REQUIRED ACTIONS:
a – Can you write out the part of the DNS overview starting at "4. Browser connects" and ending at "(GoDaddy, Cloudflare, etc.)", word for word?
b – How would the DNS overview go on from its final sentence? Extend it from there.

SOURCE DOCUMENT:
DNS: Domain Name System 📡

DNS functions as a distributed directory service. When you request example.com:

  1. Browser needs the IP address

  2. Browser queries DNS infrastructure

  3. DNS returns the mapped IP

  4. Browser connects to that IP

  5. Server responds with content

ICANN: The Central Authority 👑

ICANN (Internet Corporation for Assigned Names and Numbers) is the authoritative source for domain-to-IP mappings globally.

Domain registration flow:

  1. Purchase domain through registrar (GoDaddy, Cloudflare, etc.)

  2. Registrar submits mapping to ICANN

  3. ICANN updates authoritative records

  4. Domain becomes resolvable

Note: Registrars are brokers. ICANN is the source of truth.

Domain ownership: First-come, first-served. Once owned, domains are tradable assets (Premium domains sell for millions).

ENTRIES SUPPLIED:
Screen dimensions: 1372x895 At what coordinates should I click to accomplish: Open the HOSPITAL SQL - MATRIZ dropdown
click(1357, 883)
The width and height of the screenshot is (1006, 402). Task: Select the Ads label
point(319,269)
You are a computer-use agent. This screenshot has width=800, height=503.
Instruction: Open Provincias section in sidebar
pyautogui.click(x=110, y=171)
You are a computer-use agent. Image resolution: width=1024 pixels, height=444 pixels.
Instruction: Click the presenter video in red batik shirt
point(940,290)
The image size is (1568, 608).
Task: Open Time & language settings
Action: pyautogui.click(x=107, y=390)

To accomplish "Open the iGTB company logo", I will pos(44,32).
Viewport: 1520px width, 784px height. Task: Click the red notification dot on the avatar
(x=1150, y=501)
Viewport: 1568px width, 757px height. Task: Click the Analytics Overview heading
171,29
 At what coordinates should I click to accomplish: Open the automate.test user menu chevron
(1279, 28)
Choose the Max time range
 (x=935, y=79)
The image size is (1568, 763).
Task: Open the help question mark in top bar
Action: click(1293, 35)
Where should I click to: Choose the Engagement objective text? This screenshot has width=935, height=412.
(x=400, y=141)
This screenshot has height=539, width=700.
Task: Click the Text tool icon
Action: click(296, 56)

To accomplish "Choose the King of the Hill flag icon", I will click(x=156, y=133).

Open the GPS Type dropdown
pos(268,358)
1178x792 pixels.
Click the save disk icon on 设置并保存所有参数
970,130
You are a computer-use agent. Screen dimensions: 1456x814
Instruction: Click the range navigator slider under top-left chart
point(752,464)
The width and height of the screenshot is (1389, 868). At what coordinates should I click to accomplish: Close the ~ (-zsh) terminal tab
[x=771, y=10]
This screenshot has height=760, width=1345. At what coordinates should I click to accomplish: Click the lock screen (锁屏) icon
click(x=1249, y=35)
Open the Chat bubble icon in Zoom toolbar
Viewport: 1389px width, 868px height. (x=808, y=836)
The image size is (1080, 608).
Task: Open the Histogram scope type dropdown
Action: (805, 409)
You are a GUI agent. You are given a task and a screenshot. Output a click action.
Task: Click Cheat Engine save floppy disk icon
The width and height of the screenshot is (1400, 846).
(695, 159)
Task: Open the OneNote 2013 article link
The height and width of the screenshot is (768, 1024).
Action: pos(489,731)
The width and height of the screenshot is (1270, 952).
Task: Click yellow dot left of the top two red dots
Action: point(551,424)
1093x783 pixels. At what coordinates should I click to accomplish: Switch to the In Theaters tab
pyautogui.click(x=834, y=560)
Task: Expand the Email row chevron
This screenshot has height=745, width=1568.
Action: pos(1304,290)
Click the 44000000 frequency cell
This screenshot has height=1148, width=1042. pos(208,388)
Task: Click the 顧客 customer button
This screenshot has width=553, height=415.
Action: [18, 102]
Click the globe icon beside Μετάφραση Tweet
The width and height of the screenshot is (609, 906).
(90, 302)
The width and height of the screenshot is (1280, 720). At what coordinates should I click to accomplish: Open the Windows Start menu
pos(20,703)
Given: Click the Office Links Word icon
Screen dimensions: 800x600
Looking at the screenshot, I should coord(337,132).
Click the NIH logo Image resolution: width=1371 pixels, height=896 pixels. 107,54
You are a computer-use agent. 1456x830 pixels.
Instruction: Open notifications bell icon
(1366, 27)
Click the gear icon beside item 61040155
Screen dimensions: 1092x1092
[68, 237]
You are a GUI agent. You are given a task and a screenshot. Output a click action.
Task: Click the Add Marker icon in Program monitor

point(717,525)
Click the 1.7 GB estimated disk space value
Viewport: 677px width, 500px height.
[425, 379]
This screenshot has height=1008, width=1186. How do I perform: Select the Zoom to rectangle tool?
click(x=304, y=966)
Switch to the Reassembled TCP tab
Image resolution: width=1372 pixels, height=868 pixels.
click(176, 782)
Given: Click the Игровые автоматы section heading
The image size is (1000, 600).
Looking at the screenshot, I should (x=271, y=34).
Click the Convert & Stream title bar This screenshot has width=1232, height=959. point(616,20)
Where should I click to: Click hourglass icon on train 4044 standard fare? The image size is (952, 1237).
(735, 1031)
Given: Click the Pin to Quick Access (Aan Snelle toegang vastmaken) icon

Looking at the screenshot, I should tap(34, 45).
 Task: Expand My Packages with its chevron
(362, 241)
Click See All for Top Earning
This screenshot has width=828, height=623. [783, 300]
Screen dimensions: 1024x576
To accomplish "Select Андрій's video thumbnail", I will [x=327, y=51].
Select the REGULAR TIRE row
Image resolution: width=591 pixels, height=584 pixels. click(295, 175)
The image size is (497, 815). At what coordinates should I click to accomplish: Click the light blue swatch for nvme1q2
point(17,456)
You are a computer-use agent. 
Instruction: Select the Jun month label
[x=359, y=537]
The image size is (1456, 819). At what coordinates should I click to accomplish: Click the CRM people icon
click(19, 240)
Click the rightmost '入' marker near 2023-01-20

RESULTS OF THE TASKS:
a –
4. Browser connects to that IP

  5. Server responds with content

ICANN: The Central Authority 👑

ICANN (Internet Corporation for Assigned Names and Numbers) is the authoritative source for domain-to-IP mappings globally.

Domain registration flow:

  1. Purchase domain through registrar (GoDaddy, Cloudflare, etc.)

b –
The Architectural Problem: Scale and Fragility ⚠️

Consider the naive approach - all DNS queries hit ICANN directly:

Scale:

  1. 5+ billion internet users

  2. 100+ billion connected devices

  3. Every web request requires domain resolution

Problem #1 - Bottleneck 🍾

ICANN servers become a choke point. Billions of concurrent requests for IP resolution would overwhelm any centralized system, causing severe latency and throughput degradation.

Problem #2 - Single Point of Failure 💥

If ICANN’s infrastructure fails, global DNS resolution stops. No domain names resolve. The internet effectively goes down. This is architecturally unacceptable for a system requiring five nines (99.999%) availability.

The Central Design Challenge 🤔

We need:

  • ✅ Centralized authority for domain ownership (ICANN)

  • ❌ Cannot have all queries hitting central servers

How do we resolve this contradiction?

The solution involves distributed caching, hierarchical DNS architecture, and TTL-based invalidation strategies.


The Solution: Hierarchical DNS Architecture 🧅

Rather than direct ICANN queries, DNS uses a multi-tier architecture:

Architecture layers:

  1. ICANN: Authoritative source (top of hierarchy)

  2. Root DNS Servers: 7 primary servers maintaining complete ICANN database replicas

  3. Lower-tier DNS Servers: Hundreds of thousands of distributed servers worldwide

Key principle: Clients query distributed DNS servers, not ICANN directly.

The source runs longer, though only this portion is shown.